**Exercise**
Exactly and in full, give the records again.

**Exercise data**
----------

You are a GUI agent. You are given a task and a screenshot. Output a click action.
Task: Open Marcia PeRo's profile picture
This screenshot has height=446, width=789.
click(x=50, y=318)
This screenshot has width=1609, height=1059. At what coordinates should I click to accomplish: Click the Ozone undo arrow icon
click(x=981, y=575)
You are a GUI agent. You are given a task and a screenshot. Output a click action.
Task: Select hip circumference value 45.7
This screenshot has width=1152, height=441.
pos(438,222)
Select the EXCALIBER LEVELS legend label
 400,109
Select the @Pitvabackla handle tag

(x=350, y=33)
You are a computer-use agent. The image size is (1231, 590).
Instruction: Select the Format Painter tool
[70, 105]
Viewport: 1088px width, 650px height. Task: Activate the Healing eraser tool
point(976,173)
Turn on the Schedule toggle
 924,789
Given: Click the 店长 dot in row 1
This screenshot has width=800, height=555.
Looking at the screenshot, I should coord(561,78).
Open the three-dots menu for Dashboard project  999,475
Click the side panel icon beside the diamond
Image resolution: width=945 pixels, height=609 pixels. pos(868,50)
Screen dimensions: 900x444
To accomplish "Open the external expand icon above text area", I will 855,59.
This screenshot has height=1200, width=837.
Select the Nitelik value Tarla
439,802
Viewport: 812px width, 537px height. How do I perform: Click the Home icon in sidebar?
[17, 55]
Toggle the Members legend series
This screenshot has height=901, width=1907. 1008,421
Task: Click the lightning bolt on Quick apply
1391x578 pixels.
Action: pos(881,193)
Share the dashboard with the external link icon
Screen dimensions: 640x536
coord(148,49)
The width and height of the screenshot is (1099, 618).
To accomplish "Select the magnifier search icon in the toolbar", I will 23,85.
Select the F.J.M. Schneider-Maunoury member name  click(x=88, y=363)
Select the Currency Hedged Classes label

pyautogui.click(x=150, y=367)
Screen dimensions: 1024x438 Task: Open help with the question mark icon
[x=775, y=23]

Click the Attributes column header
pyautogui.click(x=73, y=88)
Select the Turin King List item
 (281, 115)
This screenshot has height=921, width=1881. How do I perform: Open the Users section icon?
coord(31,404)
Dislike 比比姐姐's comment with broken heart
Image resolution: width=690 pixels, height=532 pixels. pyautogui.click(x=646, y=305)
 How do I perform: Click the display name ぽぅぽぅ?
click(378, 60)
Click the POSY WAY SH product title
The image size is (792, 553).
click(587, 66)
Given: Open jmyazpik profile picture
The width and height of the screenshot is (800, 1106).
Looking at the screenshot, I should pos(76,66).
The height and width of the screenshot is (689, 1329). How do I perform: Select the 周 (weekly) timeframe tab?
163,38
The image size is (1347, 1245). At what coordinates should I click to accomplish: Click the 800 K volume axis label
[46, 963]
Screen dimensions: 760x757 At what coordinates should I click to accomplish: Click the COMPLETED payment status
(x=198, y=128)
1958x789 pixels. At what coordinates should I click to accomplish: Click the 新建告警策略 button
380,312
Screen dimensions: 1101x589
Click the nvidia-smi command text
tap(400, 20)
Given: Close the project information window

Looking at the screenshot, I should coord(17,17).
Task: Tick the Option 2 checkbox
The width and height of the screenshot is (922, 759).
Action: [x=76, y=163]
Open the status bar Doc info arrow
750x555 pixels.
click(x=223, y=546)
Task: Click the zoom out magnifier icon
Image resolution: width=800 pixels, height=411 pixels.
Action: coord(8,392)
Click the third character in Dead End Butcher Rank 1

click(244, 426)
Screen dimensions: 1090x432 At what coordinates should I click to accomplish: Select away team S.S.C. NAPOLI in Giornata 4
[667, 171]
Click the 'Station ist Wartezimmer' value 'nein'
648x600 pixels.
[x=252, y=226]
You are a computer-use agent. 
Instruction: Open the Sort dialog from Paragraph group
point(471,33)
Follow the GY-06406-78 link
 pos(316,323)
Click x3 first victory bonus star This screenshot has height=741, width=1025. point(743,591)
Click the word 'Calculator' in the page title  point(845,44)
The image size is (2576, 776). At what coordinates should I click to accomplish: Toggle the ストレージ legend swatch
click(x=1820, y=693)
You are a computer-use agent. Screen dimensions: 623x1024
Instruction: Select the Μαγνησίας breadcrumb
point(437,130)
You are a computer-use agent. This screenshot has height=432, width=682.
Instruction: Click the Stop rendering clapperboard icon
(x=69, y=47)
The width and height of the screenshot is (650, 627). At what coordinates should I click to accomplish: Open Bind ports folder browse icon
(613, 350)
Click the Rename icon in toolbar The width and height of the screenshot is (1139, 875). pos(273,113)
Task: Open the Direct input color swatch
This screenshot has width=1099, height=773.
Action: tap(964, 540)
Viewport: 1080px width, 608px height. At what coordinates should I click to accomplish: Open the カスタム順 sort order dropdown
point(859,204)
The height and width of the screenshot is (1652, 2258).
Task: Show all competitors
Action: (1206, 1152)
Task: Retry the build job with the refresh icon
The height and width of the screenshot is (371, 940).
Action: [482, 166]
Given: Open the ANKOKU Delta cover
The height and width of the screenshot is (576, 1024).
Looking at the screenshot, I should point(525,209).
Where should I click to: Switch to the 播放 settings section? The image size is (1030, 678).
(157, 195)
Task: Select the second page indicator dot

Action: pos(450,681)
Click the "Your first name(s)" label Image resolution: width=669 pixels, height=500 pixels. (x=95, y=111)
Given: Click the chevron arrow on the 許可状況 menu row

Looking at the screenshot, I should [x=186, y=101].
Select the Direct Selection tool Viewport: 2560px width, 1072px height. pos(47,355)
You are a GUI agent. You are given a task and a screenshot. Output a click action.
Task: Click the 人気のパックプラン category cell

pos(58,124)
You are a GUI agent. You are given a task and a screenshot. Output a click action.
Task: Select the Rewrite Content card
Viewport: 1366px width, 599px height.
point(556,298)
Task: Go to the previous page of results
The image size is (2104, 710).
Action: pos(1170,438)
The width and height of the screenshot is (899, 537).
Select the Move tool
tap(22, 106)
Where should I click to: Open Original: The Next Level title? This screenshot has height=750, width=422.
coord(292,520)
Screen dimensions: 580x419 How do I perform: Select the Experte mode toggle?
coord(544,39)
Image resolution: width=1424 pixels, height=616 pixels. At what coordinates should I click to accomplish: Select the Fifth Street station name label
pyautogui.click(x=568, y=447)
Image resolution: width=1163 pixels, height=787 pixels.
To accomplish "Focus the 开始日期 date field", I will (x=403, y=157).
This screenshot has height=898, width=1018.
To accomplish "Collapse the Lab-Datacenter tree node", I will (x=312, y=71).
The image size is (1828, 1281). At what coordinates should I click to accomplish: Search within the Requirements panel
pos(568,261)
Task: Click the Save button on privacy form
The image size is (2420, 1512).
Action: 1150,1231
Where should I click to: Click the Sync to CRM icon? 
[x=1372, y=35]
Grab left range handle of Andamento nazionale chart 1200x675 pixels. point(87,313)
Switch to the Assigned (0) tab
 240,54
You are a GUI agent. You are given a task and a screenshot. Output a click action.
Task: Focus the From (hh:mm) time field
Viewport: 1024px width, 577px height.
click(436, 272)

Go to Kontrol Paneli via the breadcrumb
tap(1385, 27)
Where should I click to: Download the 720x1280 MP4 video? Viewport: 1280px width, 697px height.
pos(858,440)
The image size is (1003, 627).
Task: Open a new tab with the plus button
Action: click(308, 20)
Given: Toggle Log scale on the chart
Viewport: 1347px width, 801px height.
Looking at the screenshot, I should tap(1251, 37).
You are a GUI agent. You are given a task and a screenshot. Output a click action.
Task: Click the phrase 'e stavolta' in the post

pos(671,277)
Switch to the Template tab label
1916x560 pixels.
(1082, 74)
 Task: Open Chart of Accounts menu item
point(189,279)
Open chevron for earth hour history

----------

**Output of the task**
You are a GUI agent. You are given a task and a screenshot. Output a click action.
Task: Open Marcia PeRo's profile picture
This screenshot has height=446, width=789.
click(x=50, y=318)
This screenshot has width=1609, height=1059. At what coordinates should I click to accomplish: Click the Ozone undo arrow icon
click(x=981, y=575)
You are a GUI agent. You are given a task and a screenshot. Output a click action.
Task: Select hip circumference value 45.7
This screenshot has width=1152, height=441.
pos(438,222)
Select the EXCALIBER LEVELS legend label
 400,109
Select the @Pitvabackla handle tag

(x=350, y=33)
You are a computer-use agent. The image size is (1231, 590).
Instruction: Select the Format Painter tool
[70, 105]
Viewport: 1088px width, 650px height. Task: Activate the Healing eraser tool
point(976,173)
Turn on the Schedule toggle
 924,789
Given: Click the 店长 dot in row 1
This screenshot has width=800, height=555.
Looking at the screenshot, I should coord(561,78).
Open the three-dots menu for Dashboard project  999,475
Click the side panel icon beside the diamond
Image resolution: width=945 pixels, height=609 pixels. pos(868,50)
Screen dimensions: 900x444
To accomplish "Open the external expand icon above text area", I will 855,59.
This screenshot has height=1200, width=837.
Select the Nitelik value Tarla
439,802
Viewport: 812px width, 537px height. How do I perform: Click the Home icon in sidebar?
[17, 55]
Toggle the Members legend series
This screenshot has height=901, width=1907. 1008,421
Task: Click the lightning bolt on Quick apply
1391x578 pixels.
Action: pos(881,193)
Share the dashboard with the external link icon
Screen dimensions: 640x536
coord(148,49)
The width and height of the screenshot is (1099, 618).
To accomplish "Select the magnifier search icon in the toolbar", I will 23,85.
Select the F.J.M. Schneider-Maunoury member name  click(x=88, y=363)
Select the Currency Hedged Classes label

pyautogui.click(x=150, y=367)
Screen dimensions: 1024x438 Task: Open help with the question mark icon
[x=775, y=23]

Click the Attributes column header
pyautogui.click(x=73, y=88)
Select the Turin King List item
 (281, 115)
This screenshot has height=921, width=1881. How do I perform: Open the Users section icon?
coord(31,404)
Dislike 比比姐姐's comment with broken heart
Image resolution: width=690 pixels, height=532 pixels. pyautogui.click(x=646, y=305)
 How do I perform: Click the display name ぽぅぽぅ?
click(378, 60)
Click the POSY WAY SH product title
The image size is (792, 553).
click(587, 66)
Given: Open jmyazpik profile picture
The width and height of the screenshot is (800, 1106).
Looking at the screenshot, I should pos(76,66).
The height and width of the screenshot is (689, 1329). How do I perform: Select the 周 (weekly) timeframe tab?
163,38
The image size is (1347, 1245). At what coordinates should I click to accomplish: Click the 800 K volume axis label
[46, 963]
Screen dimensions: 760x757 At what coordinates should I click to accomplish: Click the COMPLETED payment status
(x=198, y=128)
1958x789 pixels. At what coordinates should I click to accomplish: Click the 新建告警策略 button
380,312
Screen dimensions: 1101x589
Click the nvidia-smi command text
tap(400, 20)
Given: Close the project information window

Looking at the screenshot, I should coord(17,17).
Task: Tick the Option 2 checkbox
The width and height of the screenshot is (922, 759).
Action: [x=76, y=163]
Open the status bar Doc info arrow
750x555 pixels.
click(x=223, y=546)
Task: Click the zoom out magnifier icon
Image resolution: width=800 pixels, height=411 pixels.
Action: coord(8,392)
Click the third character in Dead End Butcher Rank 1

click(244, 426)
Screen dimensions: 1090x432 At what coordinates should I click to accomplish: Select away team S.S.C. NAPOLI in Giornata 4
[667, 171]
Click the 'Station ist Wartezimmer' value 'nein'
648x600 pixels.
[x=252, y=226]
You are a computer-use agent. 
Instruction: Open the Sort dialog from Paragraph group
point(471,33)
Follow the GY-06406-78 link
 pos(316,323)
Click x3 first victory bonus star This screenshot has height=741, width=1025. point(743,591)
Click the word 'Calculator' in the page title  point(845,44)
The image size is (2576, 776). At what coordinates should I click to accomplish: Toggle the ストレージ legend swatch
click(x=1820, y=693)
You are a computer-use agent. Screen dimensions: 623x1024
Instruction: Select the Μαγνησίας breadcrumb
point(437,130)
You are a computer-use agent. This screenshot has height=432, width=682.
Instruction: Click the Stop rendering clapperboard icon
(x=69, y=47)
The width and height of the screenshot is (650, 627). At what coordinates should I click to accomplish: Open Bind ports folder browse icon
(613, 350)
Click the Rename icon in toolbar The width and height of the screenshot is (1139, 875). pos(273,113)
Task: Open the Direct input color swatch
This screenshot has width=1099, height=773.
Action: tap(964, 540)
Viewport: 1080px width, 608px height. At what coordinates should I click to accomplish: Open the カスタム順 sort order dropdown
point(859,204)
The height and width of the screenshot is (1652, 2258).
Task: Show all competitors
Action: (1206, 1152)
Task: Retry the build job with the refresh icon
The height and width of the screenshot is (371, 940).
Action: [482, 166]
Given: Open the ANKOKU Delta cover
The height and width of the screenshot is (576, 1024).
Looking at the screenshot, I should point(525,209).
Where should I click to: Switch to the 播放 settings section? The image size is (1030, 678).
(157, 195)
Task: Select the second page indicator dot

Action: pos(450,681)
Click the "Your first name(s)" label Image resolution: width=669 pixels, height=500 pixels. (x=95, y=111)
Given: Click the chevron arrow on the 許可状況 menu row

Looking at the screenshot, I should [x=186, y=101].
Select the Direct Selection tool Viewport: 2560px width, 1072px height. pos(47,355)
You are a GUI agent. You are given a task and a screenshot. Output a click action.
Task: Click the 人気のパックプラン category cell

pos(58,124)
You are a GUI agent. You are given a task and a screenshot. Output a click action.
Task: Select the Rewrite Content card
Viewport: 1366px width, 599px height.
point(556,298)
Task: Go to the previous page of results
The image size is (2104, 710).
Action: pos(1170,438)
The width and height of the screenshot is (899, 537).
Select the Move tool
tap(22, 106)
Where should I click to: Open Original: The Next Level title? This screenshot has height=750, width=422.
coord(292,520)
Screen dimensions: 580x419 How do I perform: Select the Experte mode toggle?
coord(544,39)
Image resolution: width=1424 pixels, height=616 pixels. At what coordinates should I click to accomplish: Select the Fifth Street station name label
pyautogui.click(x=568, y=447)
Image resolution: width=1163 pixels, height=787 pixels.
To accomplish "Focus the 开始日期 date field", I will (x=403, y=157).
This screenshot has height=898, width=1018.
To accomplish "Collapse the Lab-Datacenter tree node", I will (x=312, y=71).
The image size is (1828, 1281). At what coordinates should I click to accomplish: Search within the Requirements panel
pos(568,261)
Task: Click the Save button on privacy form
The image size is (2420, 1512).
Action: 1150,1231
Where should I click to: Click the Sync to CRM icon? 
[x=1372, y=35]
Grab left range handle of Andamento nazionale chart 1200x675 pixels. point(87,313)
Switch to the Assigned (0) tab
 240,54
You are a GUI agent. You are given a task and a screenshot. Output a click action.
Task: Focus the From (hh:mm) time field
Viewport: 1024px width, 577px height.
click(436, 272)

Go to Kontrol Paneli via the breadcrumb
tap(1385, 27)
Where should I click to: Download the 720x1280 MP4 video? Viewport: 1280px width, 697px height.
pos(858,440)
The image size is (1003, 627).
Task: Open a new tab with the plus button
Action: click(308, 20)
Given: Toggle Log scale on the chart
Viewport: 1347px width, 801px height.
Looking at the screenshot, I should tap(1251, 37).
You are a GUI agent. You are given a task and a screenshot. Output a click action.
Task: Click the phrase 'e stavolta' in the post

pos(671,277)
Switch to the Template tab label
1916x560 pixels.
(1082, 74)
 Task: Open Chart of Accounts menu item
point(189,279)
Open chevron for earth hour history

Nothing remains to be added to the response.